> _Dataset content_
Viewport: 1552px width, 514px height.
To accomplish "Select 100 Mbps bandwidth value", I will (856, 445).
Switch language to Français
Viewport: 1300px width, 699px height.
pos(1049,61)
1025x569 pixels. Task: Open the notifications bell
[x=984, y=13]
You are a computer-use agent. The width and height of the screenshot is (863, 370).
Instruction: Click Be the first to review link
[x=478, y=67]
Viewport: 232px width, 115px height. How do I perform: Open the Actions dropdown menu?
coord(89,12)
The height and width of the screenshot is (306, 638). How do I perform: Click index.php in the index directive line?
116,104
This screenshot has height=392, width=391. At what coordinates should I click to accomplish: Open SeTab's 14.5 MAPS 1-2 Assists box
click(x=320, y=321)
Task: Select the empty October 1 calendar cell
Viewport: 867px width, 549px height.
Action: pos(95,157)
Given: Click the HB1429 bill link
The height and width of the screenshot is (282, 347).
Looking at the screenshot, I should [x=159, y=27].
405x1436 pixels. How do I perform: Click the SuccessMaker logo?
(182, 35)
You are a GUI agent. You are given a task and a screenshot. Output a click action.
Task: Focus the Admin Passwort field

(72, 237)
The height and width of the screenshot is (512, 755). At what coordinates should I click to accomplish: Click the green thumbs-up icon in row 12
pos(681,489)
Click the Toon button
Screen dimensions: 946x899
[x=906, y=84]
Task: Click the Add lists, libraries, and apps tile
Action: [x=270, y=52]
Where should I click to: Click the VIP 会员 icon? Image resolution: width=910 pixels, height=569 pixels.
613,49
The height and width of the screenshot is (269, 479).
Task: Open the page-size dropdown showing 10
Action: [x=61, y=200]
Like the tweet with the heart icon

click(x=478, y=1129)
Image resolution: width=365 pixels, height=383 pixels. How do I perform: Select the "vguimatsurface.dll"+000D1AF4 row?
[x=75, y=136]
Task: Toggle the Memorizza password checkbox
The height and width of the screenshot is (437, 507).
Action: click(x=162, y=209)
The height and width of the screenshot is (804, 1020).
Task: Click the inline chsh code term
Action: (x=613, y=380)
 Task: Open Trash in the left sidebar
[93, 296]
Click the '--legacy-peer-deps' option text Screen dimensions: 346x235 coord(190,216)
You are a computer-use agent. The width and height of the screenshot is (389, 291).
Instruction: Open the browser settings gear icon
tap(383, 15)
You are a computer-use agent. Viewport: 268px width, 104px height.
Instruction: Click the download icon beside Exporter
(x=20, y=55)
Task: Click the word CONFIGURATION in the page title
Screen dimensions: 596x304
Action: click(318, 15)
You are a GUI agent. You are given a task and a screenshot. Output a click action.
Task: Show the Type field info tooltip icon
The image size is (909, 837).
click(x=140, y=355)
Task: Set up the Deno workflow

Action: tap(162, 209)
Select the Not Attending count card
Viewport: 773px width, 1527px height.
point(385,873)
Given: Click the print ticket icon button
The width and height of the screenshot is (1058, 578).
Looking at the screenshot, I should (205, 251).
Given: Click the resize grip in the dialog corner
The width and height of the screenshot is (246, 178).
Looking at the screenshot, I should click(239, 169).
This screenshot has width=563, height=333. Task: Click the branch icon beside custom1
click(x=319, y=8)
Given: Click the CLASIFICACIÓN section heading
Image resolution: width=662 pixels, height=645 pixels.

> _What to produce_
Retype exactly the lines from the one containing "Click the '--legacy-peer-deps'" through the end of the data. Add nothing.

> _Answer_
Click the '--legacy-peer-deps' option text Screen dimensions: 346x235 coord(190,216)
You are a computer-use agent. The width and height of the screenshot is (389, 291).
Instruction: Open the browser settings gear icon
tap(383, 15)
You are a computer-use agent. Viewport: 268px width, 104px height.
Instruction: Click the download icon beside Exporter
(x=20, y=55)
Task: Click the word CONFIGURATION in the page title
Screen dimensions: 596x304
Action: click(318, 15)
You are a GUI agent. You are given a task and a screenshot. Output a click action.
Task: Show the Type field info tooltip icon
The image size is (909, 837).
click(x=140, y=355)
Task: Set up the Deno workflow

Action: tap(162, 209)
Select the Not Attending count card
Viewport: 773px width, 1527px height.
point(385,873)
Given: Click the print ticket icon button
The width and height of the screenshot is (1058, 578).
Looking at the screenshot, I should (205, 251).
Given: Click the resize grip in the dialog corner
The width and height of the screenshot is (246, 178).
Looking at the screenshot, I should click(239, 169).
This screenshot has width=563, height=333. Task: Click the branch icon beside custom1
click(x=319, y=8)
Given: Click the CLASIFICACIÓN section heading
Image resolution: width=662 pixels, height=645 pixels.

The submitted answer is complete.